Have You Worked Out How Your Competitor Pricing Should Be Helping You?

Its pretty easy to get annoyed at competitor pricing. You sit there and watch someone else sell the same product or service as you, at a significant discount, and you wonder how they do it.

Well unfortunately that is the free market economy in action. People are at liberty to sell what they own for whatever they want. Unless they do it in the presence of big business of course, in which case they will be squashed like a bug. But thats another story.

So for today the focus is on competitor pricing and how to beat it. And the key in that equation is how well you analyse it.

Being reactive to competitors prices is daft. They might be having an end of line sale. They might even be in financial trouble and dropping their prices massively to get some money back in, rather than having no money coming in.
Have You Worked Out How Your Competitor Pricing Should Be Helping You?


So analysis is key. You need to get a handle on long term trends. You need the skill and ability to align your awareness of seasonality and current trends with the prices your competitors are maintaining.

For example, where one competitor pricing stream drops massively while everyone else stays on a par with you, you have to investigate, do some digging and thinking before you follow suit.
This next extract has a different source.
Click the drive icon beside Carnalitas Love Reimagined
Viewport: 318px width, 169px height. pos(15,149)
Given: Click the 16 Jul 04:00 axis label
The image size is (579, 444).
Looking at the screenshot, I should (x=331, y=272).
Because if that price drop is indicative of something other than an attempt to grab the market share then you dont need to drop your own price in accord. In fact so doing may send out the wrong signals to your market.

While something is indeed only worth what someone else will pay for it, it is also true that the market controls the concept people have of what they are willing to pay. In other words where prices for a commodity are uniform across a number of vendors, people dont tend to trust a vendor selling the same thing for a significant discount unless there is a clear reason for them so to do. A closing down sale, an end of season sale, perhaps! But if your competitor pricing is all on a uniform level and you go much lower for no apparent reason, you run the risk that people wont buy from you because they think your goods are shoddy, inferior or fake.

Never underestimate the power of the market as a whole in holding competitor pricing in check. The real price variations you will be looking at when you do your research are likely to cluster around a basic mean, rather than spreading out with a median holding the graph in line.

So your competitor analysis should take the high and low end of the spectrum into account. Look at the highest and lowest examples of competitor pricing and then look at the wider picture to see why their prices are so different. Is there a trend coming that you and the rest of the gang have not yet foreseen?

Competitor analysis is the first step towards a better pricing structure.